Ultimately, Straitgate sets itself an insurmountable task, and so fails. To render the processes leading to the state of massacre-mind as a complete and realised fiction is basically impossible. A fiction that explains the massacre completely would be a massacre itself. To understand it, and to look to the greater crime of communicating that knowledge, would be an inescapably dangerous act.

The censorship in this respect fulfills the necessary ingredient, breaking the story open, rushing it to a wet and premature ending that cannot balance the preceding storm. An almost perceptible outside agency reaches into the story to force Smith’s hand, and breaks the flow of the narrative in such a way as to almost ruin the piece for prosperity, while at the same time perhaps saving him from the consequences of his own logic in starting such an endeavor, a convenient scapegoat to save the story about an inconvenient scapegoat from itself.
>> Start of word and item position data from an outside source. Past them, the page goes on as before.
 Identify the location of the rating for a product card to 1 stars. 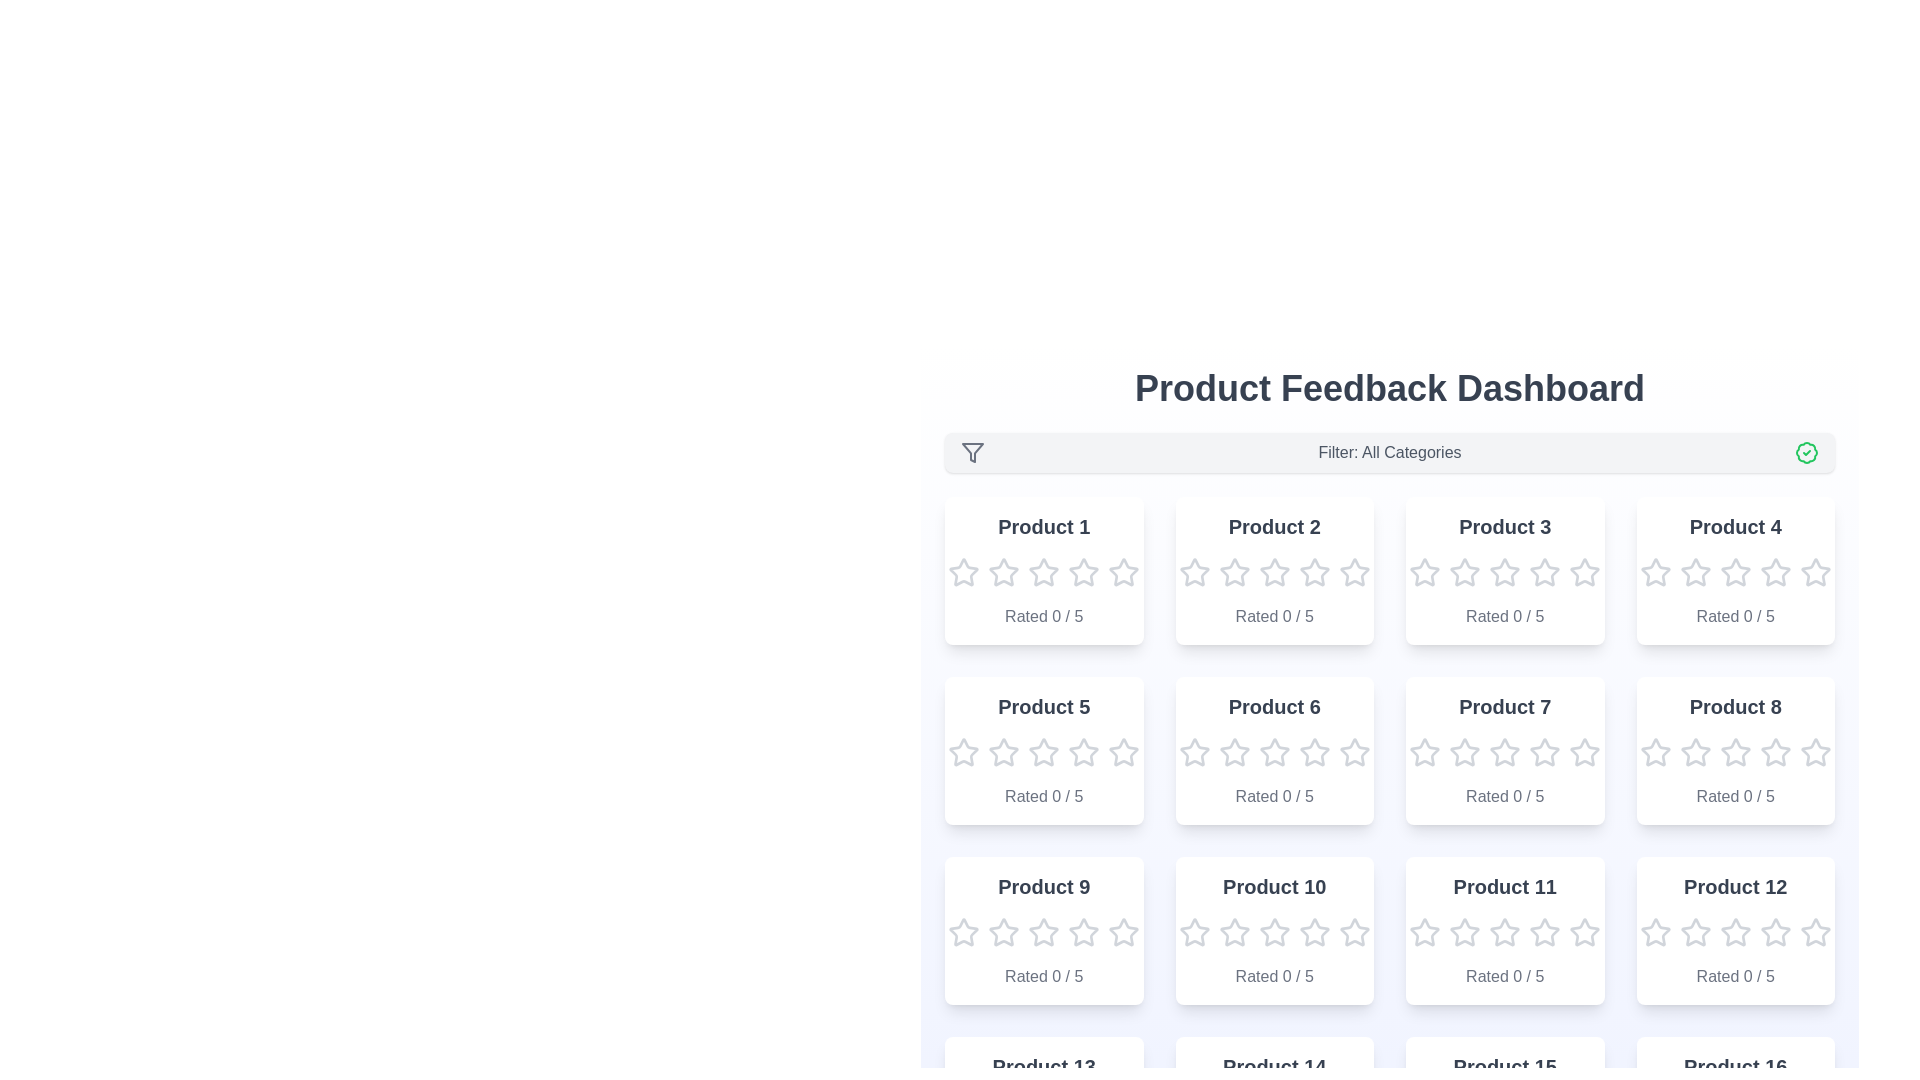
(964, 573).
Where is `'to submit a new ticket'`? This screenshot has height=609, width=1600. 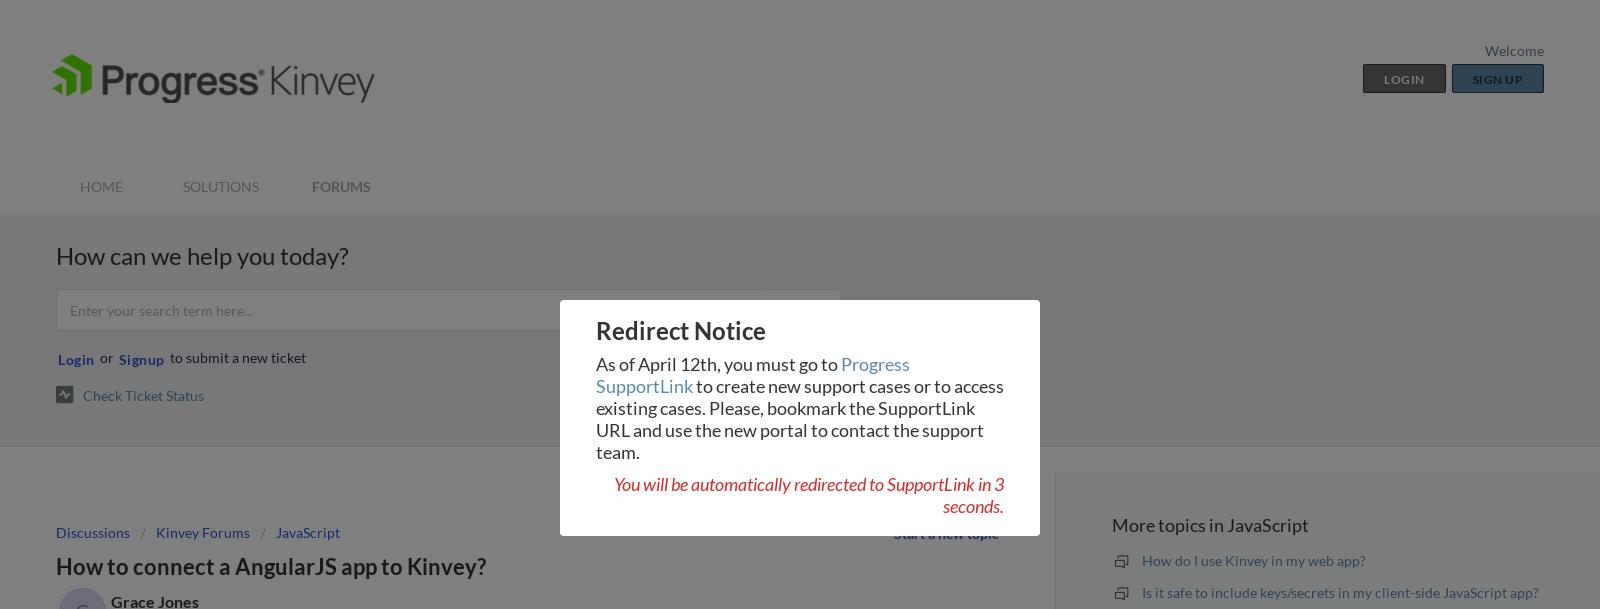
'to submit a new ticket' is located at coordinates (235, 357).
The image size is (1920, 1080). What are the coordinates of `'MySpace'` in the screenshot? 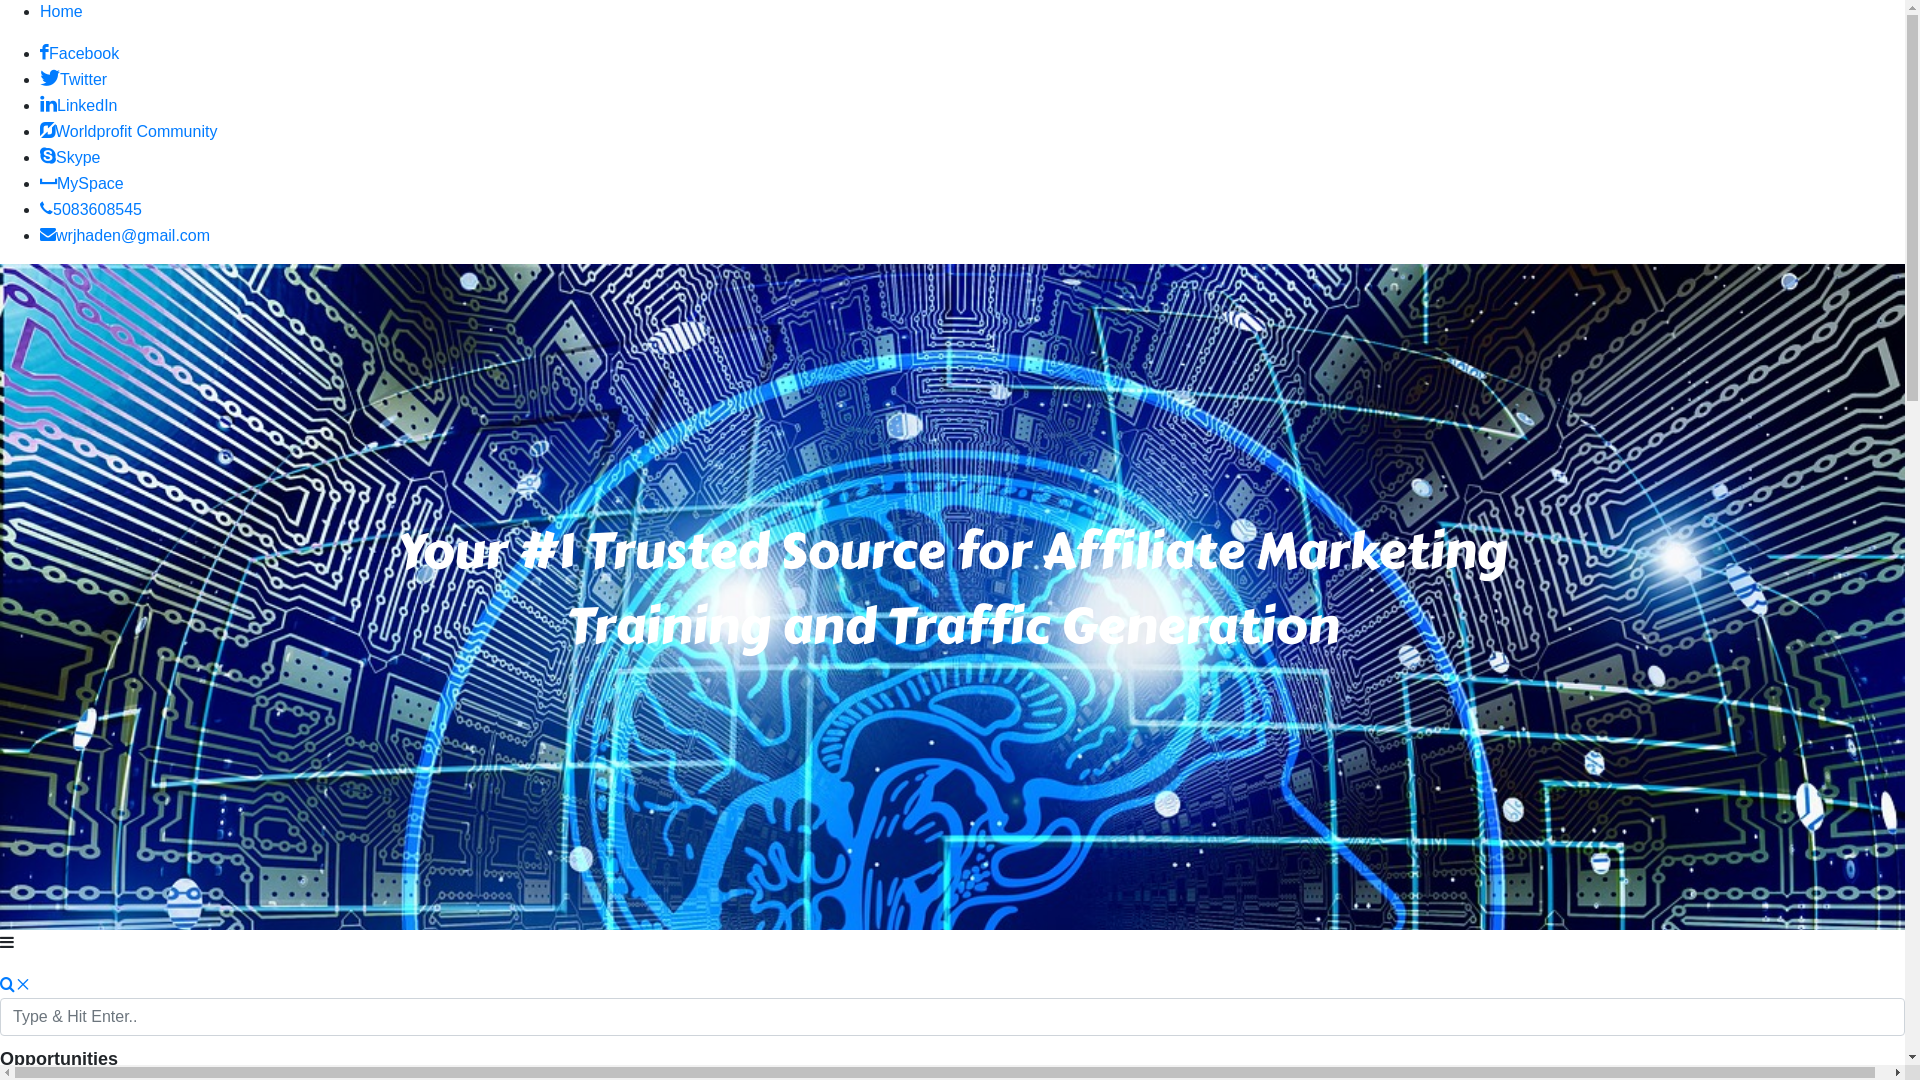 It's located at (80, 183).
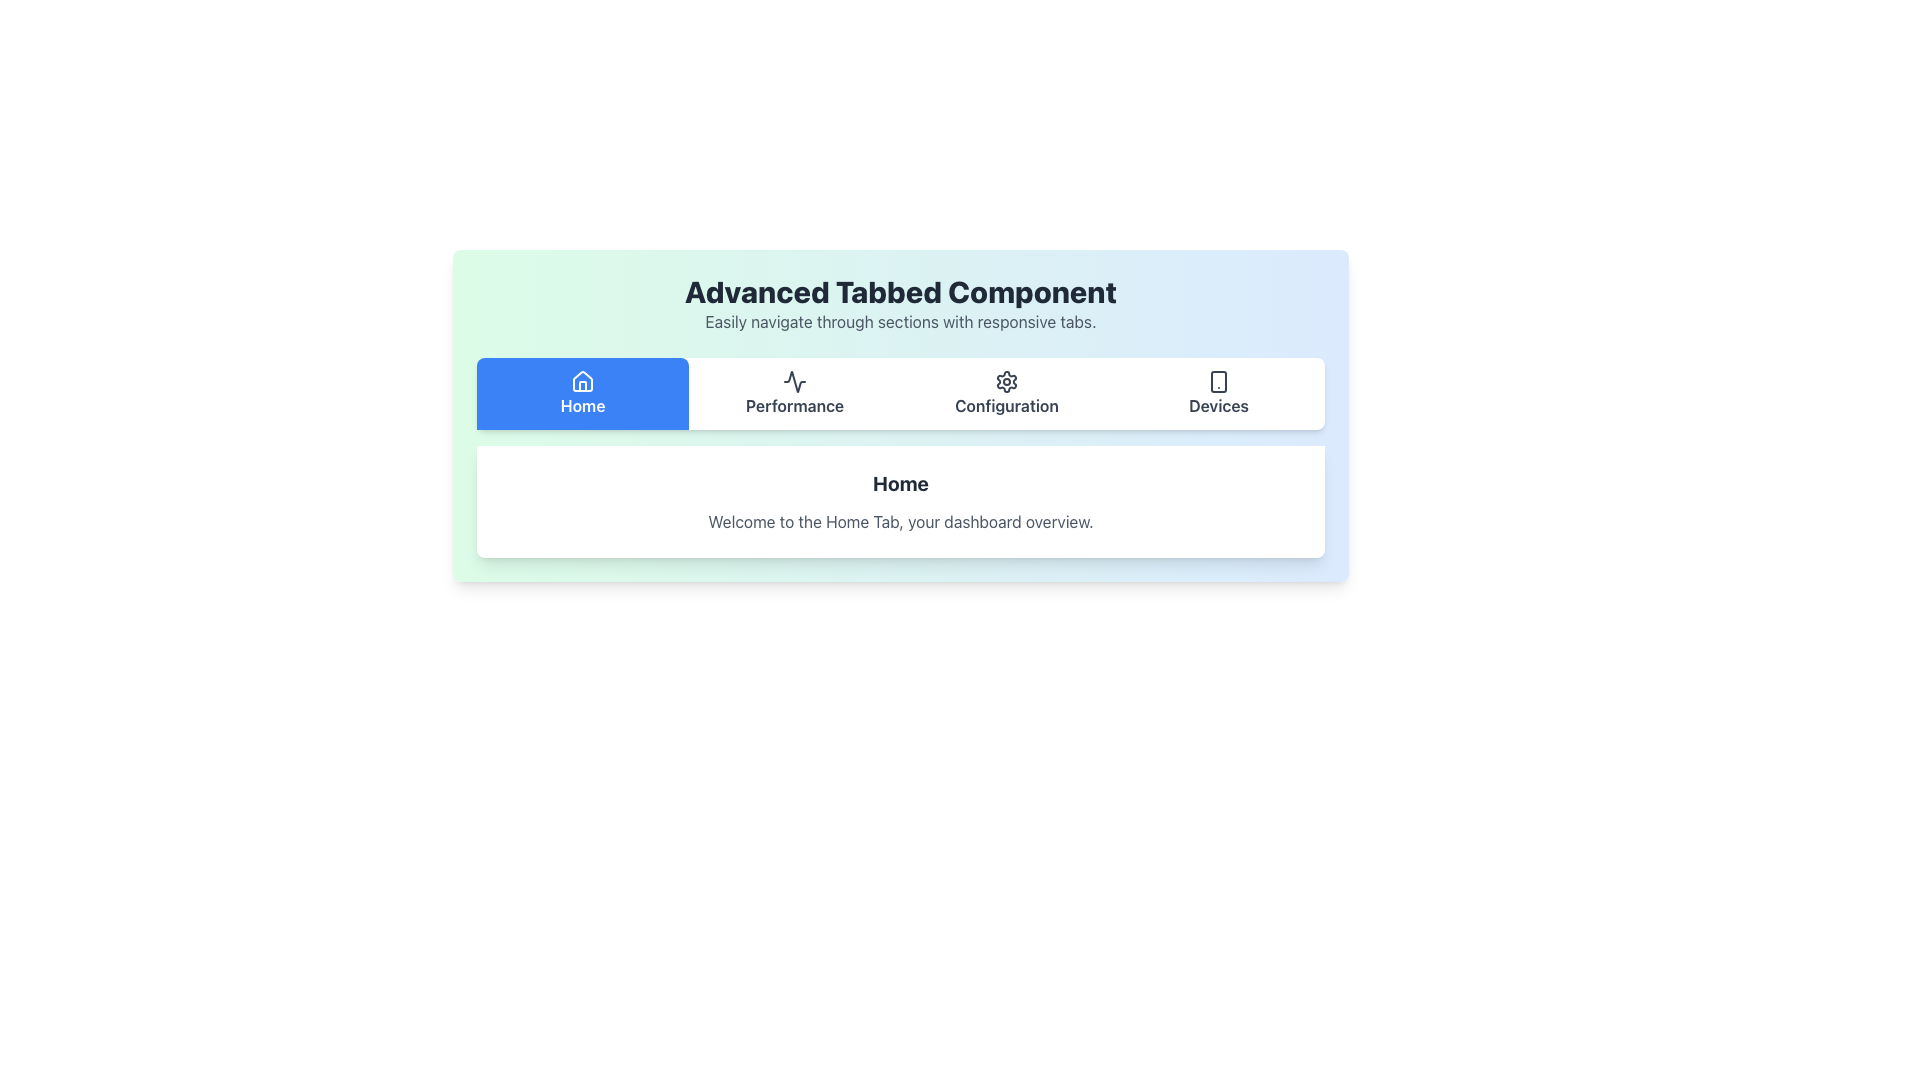  What do you see at coordinates (1007, 381) in the screenshot?
I see `the configuration settings icon located in the tabbed navigation bar` at bounding box center [1007, 381].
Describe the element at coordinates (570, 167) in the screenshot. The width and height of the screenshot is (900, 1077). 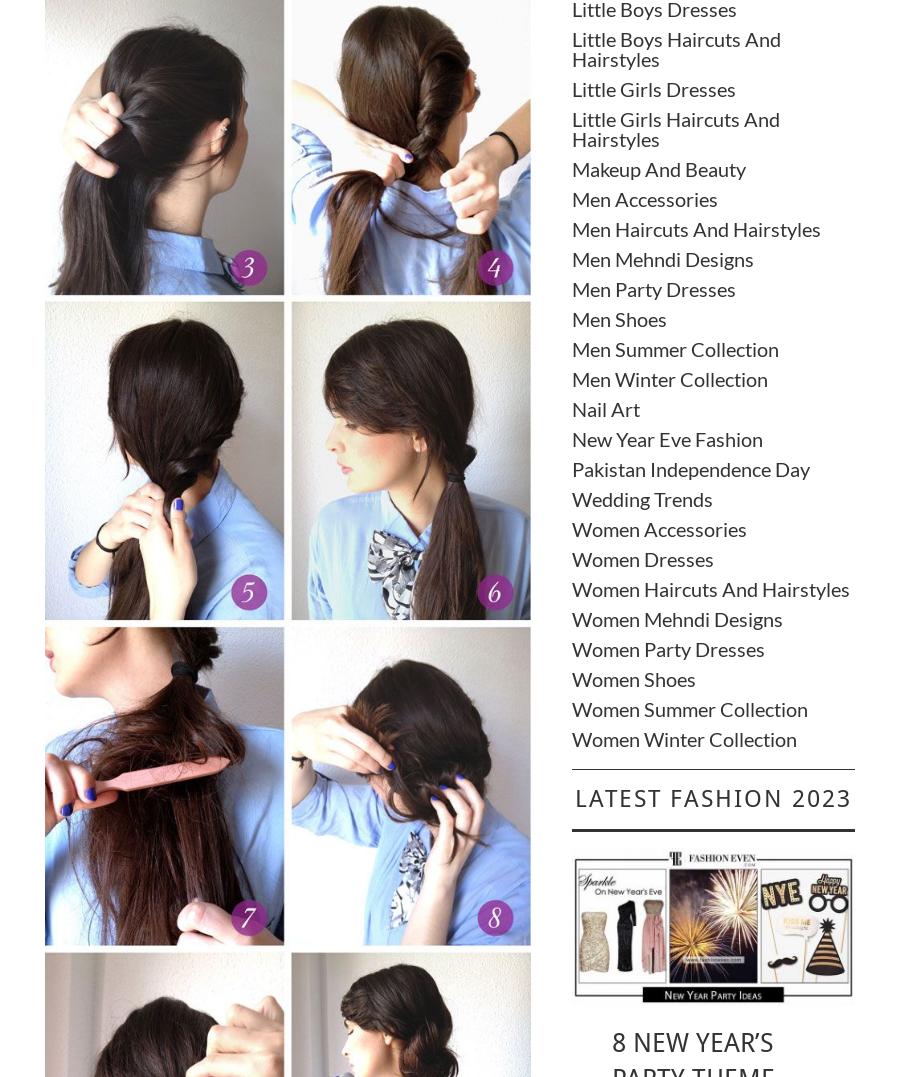
I see `'Makeup And Beauty'` at that location.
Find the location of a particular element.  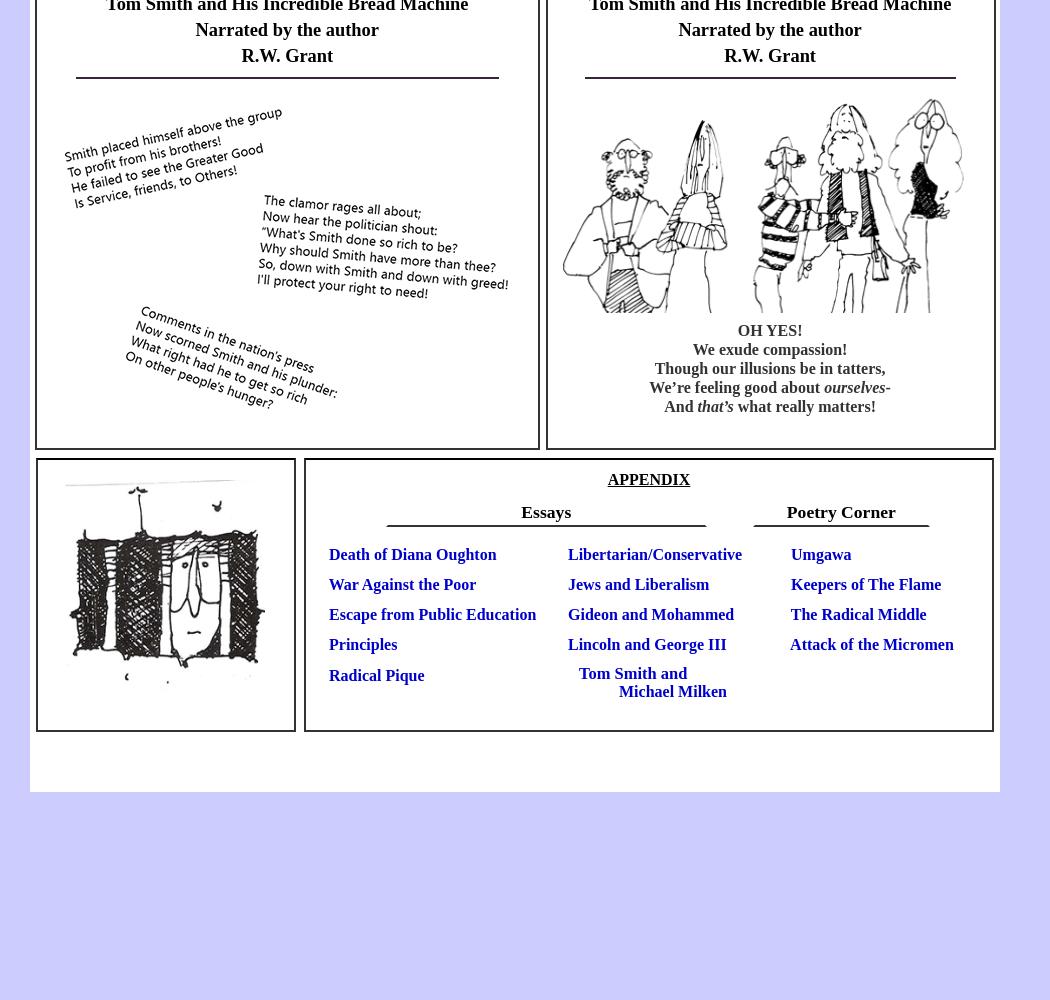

But Straitgate, still incendiary, remains something important to the form that spawned it. The British boy’s comic, not unfairly recalled as a happy, distracting parade of madcap outsiders, desperate Dennises and painless class warfare, wouldn’t ever go any further into the dark than it would with this story. And it happened at the height of the industry’s boom and cultural influence, at that evanescent point of implosion back into near non-existence. Long a source of amusement, and secret, nearly verboten thrills and power, UK comics never got closer to the wind (allowing for underground, cultish exceptions like, say, Reverbstorm, which would have to be considered the hurricane itself). In that section of the provincial newsagents, sheltering there in the shadows under the porn mags, it was Crisis and it was Straitgate that were as edgy as it ever got. It was a point where the form got as close to not transcending but transgressing its own daylight boundaries, its own self-agreed limits. Not in the sense of badly realised blowjobs in off-panel shadows, but in terms of a durable and essential historical artefact, and an unwittingly prophetic account of the forces at work in the following decades, boiled like an unstable alchemical condensate from the minds of the two most unpredictable talents available. Straitgate was always likely to go too far. And someone was always going to say ‘no’.